Cholernie ważne zgrupowanie przed Jakubem Moderem i Arkadiuszem Milikiem. Obaj swojego czasu zapowiadali się na liderów reprezentacji. I to takich na lata. Potem ich kariery brutalnie wyhamowały przez zerwane więzadła krzyżowe, czyli właściwie najgorsze kontuzje, jakie tylko mogą przydarzyć się piłkarzom z pola. Moder w Brighton wprowadzany jest ostrożnie, bardzo ostrożnie, może nawet za ostrożnie. Milik w Juve raz strzela, raz nie strzela, to drugorzędne: w kadrze głównie bowiem od lat cierpi na przypadłość chronicznej nieskuteczności. W czerwcu powalczą o „być albo nie być” na Euro 2024.
Można spekulować, że brakuje np. Dominika Marczuka czy Mateusza Bogusza, skoro jeden poprowadził Jagę do mistrzostwa Polski, a drugi radzi sobie w MLS. Dziwić się: po co ten Kamil Grosicki? Sam Probierz w tej golfowej salce wspominał, że po głowie chodziło mu jeszcze kilka nazwisk: Piotr Samiec-Talar ze Śląska Wrocław, Kacper Chodyna z Zagłębia Lubin czy Tomasz Kędziora z PAOK-u. Czy dla któregokolwiek z tej grupy zawodników warto kruszyć jednak kopie? Czy to czysto akademicka dyskusja o piłkarzach, którzy tylko uzupełniają reprezentację? Oczywiście, że to drugie. Każdy selekcjoner ma prawo do własnych wyborów. I można je krytykować czy podważać, ale też znajmy proporcje: zawodnik numer dwadzieścia pięć czy dwadzieścia osiem nie stanie się nagle liderem.

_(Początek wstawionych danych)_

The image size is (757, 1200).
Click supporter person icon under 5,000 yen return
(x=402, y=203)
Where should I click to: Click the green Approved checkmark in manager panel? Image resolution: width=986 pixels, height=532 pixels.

Reszta powołań nie budzi w zasadzie żadnych kontrowersji. Nie doszło do rewolucji na ostatniej prostej przed Euro. I nie będzie też wielkiego szoku, gdy Probierz skróci tę kadrę o dwa nazwiska.
Szeroka kadra reprezentacji Polski na Euro 2024:
Bramkarze: Wojciech Szczęsny, Łukasz Skorupski, Marcin Bułka (Oliwier Zych)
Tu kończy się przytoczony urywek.